Unsettled Pasts: Reconceiving the West Through Women's History

Description

420 pages
Contains Photos, Bibliography, Index
$44.95
ISBN 1-55238-177-3
DDC 305.4'09712

Year

2005

Contributor

Edited by Sarah Carter et al
Reviewed by Margaret Kechnie

Margaret Kechnie is head of the Women’s Studies Program at Laurentian
University. She is the co-editor of Changing Lives: Women in Northern
Ontario, and the author of Organizing Rural Women: The Federating
Women's Institutes of Ontario, 1897–1919.

Review

In the words of the editors, this collection of essays “draws a
connection between gender, place and the processes that shaped the
diversity of women’s experiences in the Canadian west.” The essays
were drawn from a 2002 University of Calgary conference that looked at
the history of Western Canada using gender as a category of historical
analysis. Fully aware that the ideas of “the west” is a cultural
construction, the conference heard from Canadian and American scholars
located in the Pacific Northwest, the Prairies, the North, and the Great
Plains.

While the history of western and prairie women is a growing segment of
Canadian women’s history, our knowledge of the early west is still
dominated by the image of men—the cowboy, the Indian Chief, the
Mountie, the politician, and so on. In fact, what these articles reveal
is the complex lives of a diverse group of women who went to live in the
west. Some stayed; others were transient visitors. What the accounts
reveal is the way in which women’s experiences and gender as a
category of historical analysis can change the way we look at and think
about the attempts that were made in the late 19th and early 20th
centuries to impose white culture on western settlements.

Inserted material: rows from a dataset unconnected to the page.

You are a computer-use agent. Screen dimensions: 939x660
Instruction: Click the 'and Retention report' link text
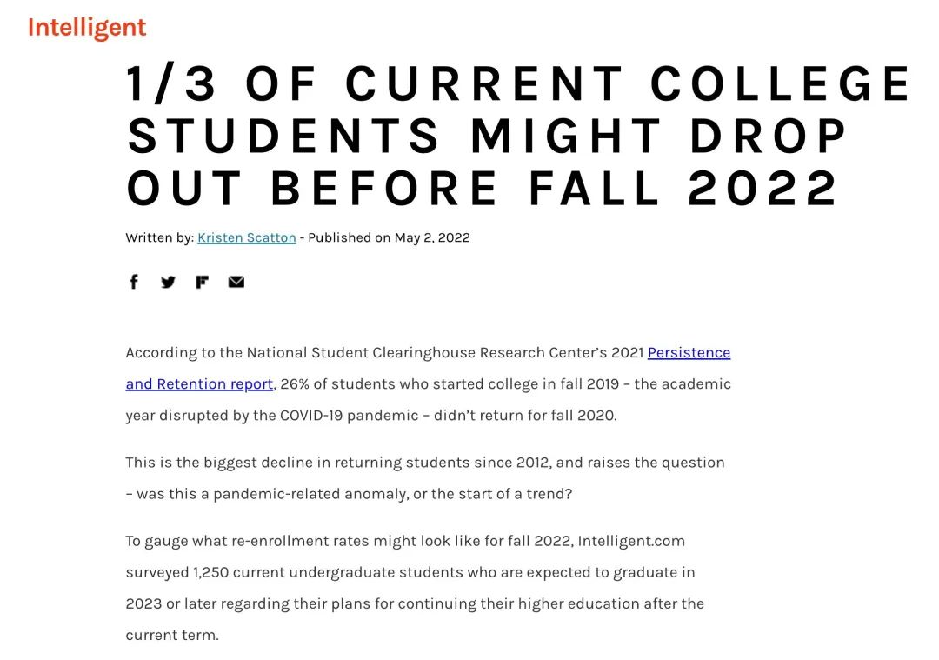click(199, 383)
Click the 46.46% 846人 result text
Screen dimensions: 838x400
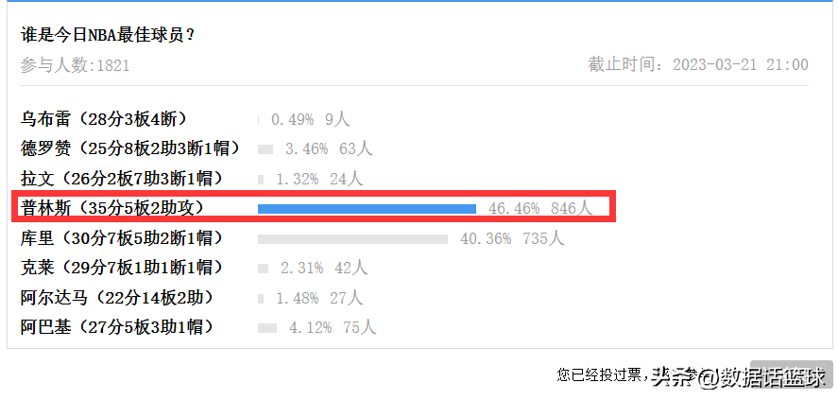[x=540, y=208]

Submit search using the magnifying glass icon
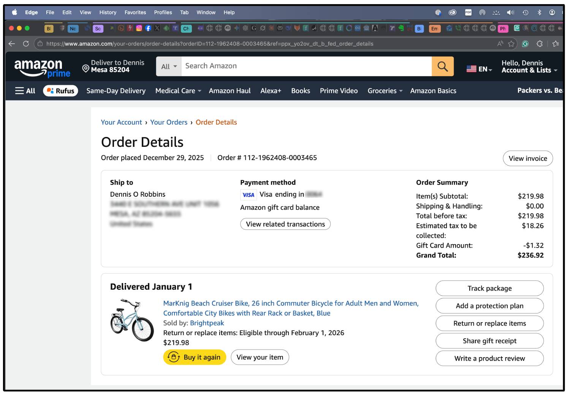pyautogui.click(x=442, y=66)
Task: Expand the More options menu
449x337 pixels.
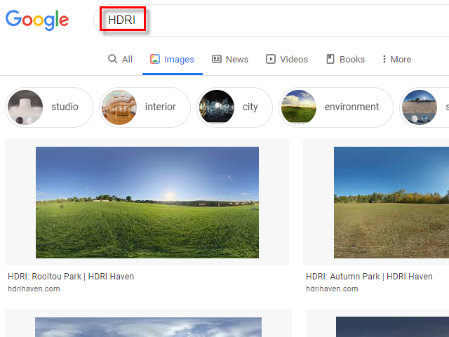Action: click(396, 60)
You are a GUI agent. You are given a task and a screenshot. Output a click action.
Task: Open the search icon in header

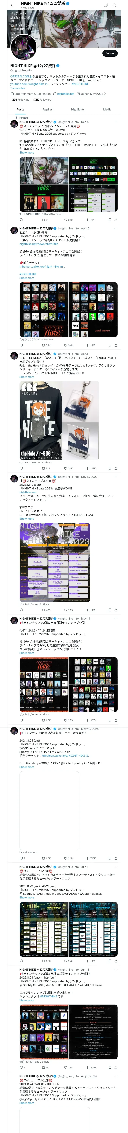click(114, 5)
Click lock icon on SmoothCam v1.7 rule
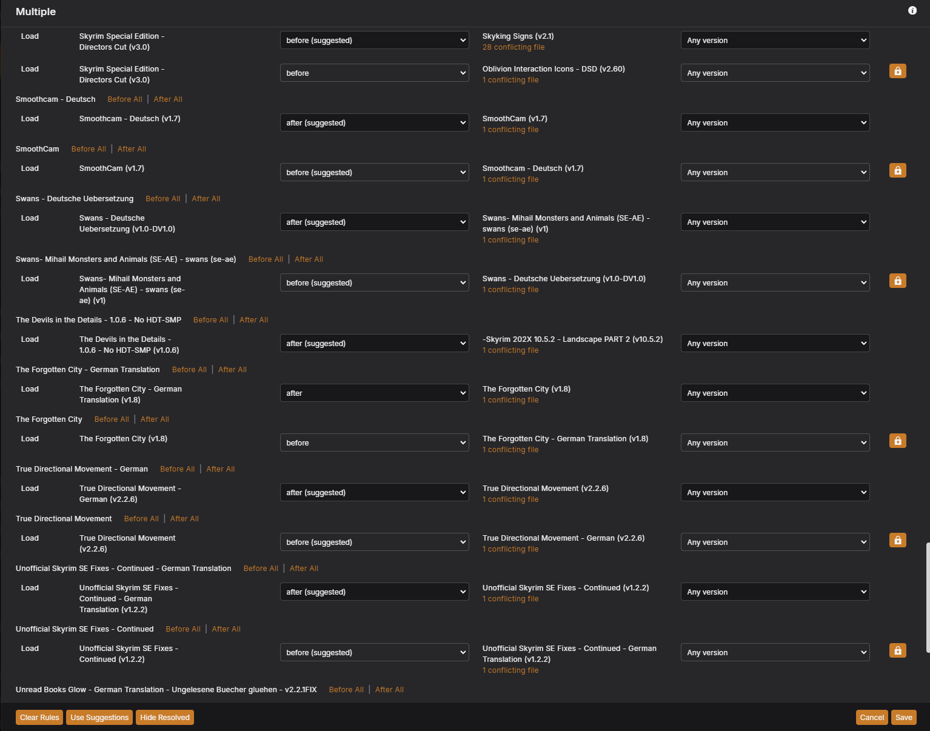The height and width of the screenshot is (731, 930). [x=897, y=171]
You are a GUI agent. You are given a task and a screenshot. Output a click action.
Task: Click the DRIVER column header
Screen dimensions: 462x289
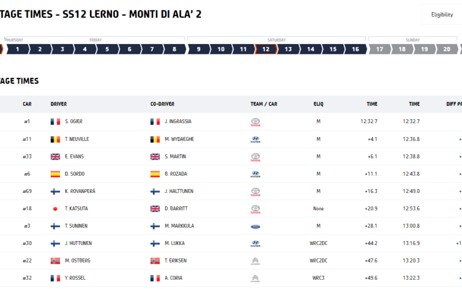[59, 104]
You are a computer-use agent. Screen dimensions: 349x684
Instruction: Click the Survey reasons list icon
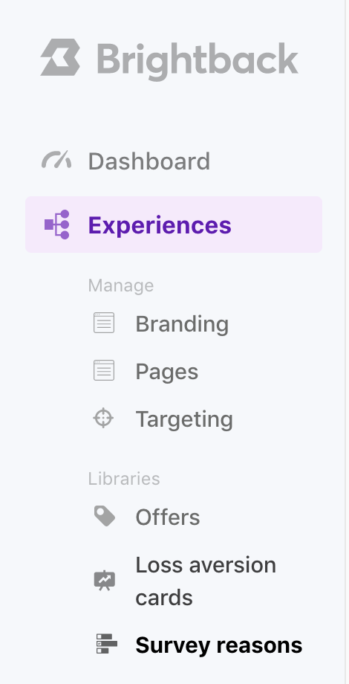[106, 644]
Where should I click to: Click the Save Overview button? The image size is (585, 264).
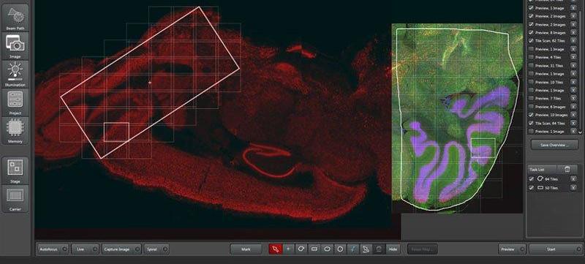tap(554, 145)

Many of the articles are fascinating. Not only do they ask us to
rethink western history, dominated as it has been by the history of men,
but they also require us to rethink many aspects of what we thought we
knew about western women. For example, in her article on Henrietta Muir
Edwards and Aboriginal peoples, Patricia A. Roome argues that Edwards
was not the racist she is often accused of being. In fact, many of the
accounts deal with the respect that immigrant women or European
travellers had for Aboriginal culture and society.

Unsettled Pasts is an important contribution to Canadian women’s
history and is recommended for any such course of study.